Keywords: global phosphorus scarcity; depletion; peak phosphorus; global food security; phosphate rock; phosphorus security
Type of Paper: Article
Title: Relating Financial and Energy Return on Investment
Authors: Carey W. King 1 and Charles A. S. Hall 2
Affiliations: 1 Center for International Energy and Environmental Policy, The University of Texas at Austin, 1 University Station, C1100, Austin, TX 78712, USA; E-Mail: careyking@mail.utexas.edu
2 Faculty of Environmental & Forest Biology, College of Environmental Science & Forestry, State University of New York, 354 Illick Hall, 1 Forestry Drive, Syracuse, New York 13210, USA
Abstract: For many reasons, including environmental impacts and fossil energy peaking and depletion, it is very important to have sound methods for the evaluation of energy technologies and the profitability of the businesses that employ them. In this paper we derive relations among the biophysical characteristic of an energy business or technology, the energy return on energy investment (EROI), the price of energy, and the profit of an energy business. The relations show that EROI and the price of energy are inherently inversely related such that as EROI decreases for depleting fossil fuel production, fossil energy prices increase dramatically.
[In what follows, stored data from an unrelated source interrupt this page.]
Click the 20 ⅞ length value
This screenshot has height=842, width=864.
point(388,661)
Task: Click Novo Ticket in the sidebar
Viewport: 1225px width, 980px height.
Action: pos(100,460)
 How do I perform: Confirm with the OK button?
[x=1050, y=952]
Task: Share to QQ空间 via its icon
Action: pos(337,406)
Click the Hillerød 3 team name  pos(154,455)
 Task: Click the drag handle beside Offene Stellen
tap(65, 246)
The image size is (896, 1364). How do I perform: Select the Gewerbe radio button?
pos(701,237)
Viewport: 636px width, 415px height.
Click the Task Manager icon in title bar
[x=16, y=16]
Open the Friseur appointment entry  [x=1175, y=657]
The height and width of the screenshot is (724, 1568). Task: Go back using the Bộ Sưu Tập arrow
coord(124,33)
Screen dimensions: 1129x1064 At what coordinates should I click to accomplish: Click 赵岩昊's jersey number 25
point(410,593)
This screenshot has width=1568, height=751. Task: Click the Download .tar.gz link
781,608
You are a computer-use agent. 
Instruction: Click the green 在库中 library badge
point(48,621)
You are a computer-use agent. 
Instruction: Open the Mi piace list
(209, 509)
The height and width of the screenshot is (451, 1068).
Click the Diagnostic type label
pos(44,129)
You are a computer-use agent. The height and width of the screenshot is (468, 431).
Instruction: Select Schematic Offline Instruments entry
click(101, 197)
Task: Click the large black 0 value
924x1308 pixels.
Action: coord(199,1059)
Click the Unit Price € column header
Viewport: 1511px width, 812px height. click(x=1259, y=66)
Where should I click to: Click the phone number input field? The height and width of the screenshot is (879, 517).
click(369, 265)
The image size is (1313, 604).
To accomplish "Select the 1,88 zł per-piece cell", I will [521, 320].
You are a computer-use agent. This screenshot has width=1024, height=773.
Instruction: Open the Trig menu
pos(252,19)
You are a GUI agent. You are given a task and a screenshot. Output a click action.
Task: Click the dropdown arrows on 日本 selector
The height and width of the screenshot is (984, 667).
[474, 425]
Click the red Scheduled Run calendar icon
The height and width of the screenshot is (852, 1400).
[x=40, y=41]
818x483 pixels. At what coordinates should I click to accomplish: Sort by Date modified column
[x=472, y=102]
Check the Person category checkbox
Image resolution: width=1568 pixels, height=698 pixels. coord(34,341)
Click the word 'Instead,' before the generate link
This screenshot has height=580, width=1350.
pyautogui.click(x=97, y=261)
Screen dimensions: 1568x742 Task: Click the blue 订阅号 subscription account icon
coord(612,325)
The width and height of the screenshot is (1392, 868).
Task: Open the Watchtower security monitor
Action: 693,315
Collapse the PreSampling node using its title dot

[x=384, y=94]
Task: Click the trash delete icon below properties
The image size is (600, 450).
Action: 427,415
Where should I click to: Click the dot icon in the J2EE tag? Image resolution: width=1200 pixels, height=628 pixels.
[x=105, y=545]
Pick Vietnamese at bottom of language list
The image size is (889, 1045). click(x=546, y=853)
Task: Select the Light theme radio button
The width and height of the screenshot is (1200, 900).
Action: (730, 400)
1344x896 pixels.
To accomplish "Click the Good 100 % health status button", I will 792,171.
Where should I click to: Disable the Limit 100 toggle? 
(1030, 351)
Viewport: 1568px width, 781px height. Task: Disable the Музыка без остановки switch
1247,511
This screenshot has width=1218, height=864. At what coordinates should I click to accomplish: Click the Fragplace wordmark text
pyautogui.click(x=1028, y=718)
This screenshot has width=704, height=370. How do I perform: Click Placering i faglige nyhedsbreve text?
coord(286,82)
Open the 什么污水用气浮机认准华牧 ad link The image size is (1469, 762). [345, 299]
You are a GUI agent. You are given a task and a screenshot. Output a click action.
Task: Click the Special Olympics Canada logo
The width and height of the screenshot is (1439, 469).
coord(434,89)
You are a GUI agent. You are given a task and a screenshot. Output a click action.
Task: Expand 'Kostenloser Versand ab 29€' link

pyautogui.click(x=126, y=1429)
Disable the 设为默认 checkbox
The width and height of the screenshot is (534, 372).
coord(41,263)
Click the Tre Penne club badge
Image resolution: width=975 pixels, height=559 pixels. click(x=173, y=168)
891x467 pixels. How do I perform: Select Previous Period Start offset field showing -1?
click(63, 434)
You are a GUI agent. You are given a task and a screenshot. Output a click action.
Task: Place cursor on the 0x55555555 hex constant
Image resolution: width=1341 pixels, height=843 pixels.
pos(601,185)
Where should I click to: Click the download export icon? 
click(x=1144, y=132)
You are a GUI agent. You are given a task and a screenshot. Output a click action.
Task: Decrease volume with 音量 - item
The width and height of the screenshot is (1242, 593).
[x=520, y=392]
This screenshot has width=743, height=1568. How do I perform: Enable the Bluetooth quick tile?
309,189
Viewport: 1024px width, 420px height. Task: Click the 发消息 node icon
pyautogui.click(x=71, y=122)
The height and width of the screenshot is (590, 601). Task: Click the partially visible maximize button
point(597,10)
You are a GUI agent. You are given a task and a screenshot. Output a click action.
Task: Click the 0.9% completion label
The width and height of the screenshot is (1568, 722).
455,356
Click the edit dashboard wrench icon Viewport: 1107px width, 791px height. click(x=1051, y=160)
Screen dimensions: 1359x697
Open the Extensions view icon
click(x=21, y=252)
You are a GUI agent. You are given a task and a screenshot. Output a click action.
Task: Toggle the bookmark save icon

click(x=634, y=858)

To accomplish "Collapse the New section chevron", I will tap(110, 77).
Using energy and financial data for the oil and gas as well as coal production sectors in 1997 and 2002, we demonstrate that the equations sufficiently describe the fundamental trends between profit, price, and EROI. In 2002, an EROI of oil near 20 to one relates to the oil price of 23-26 $/BBL. This work sets the stage for proper EROI and price comparisons of individual fossil and renewable energy businesses as well as the electricity sector as a whole. Additionally, it presents a framework for incorporating EROI into larger economic systems models.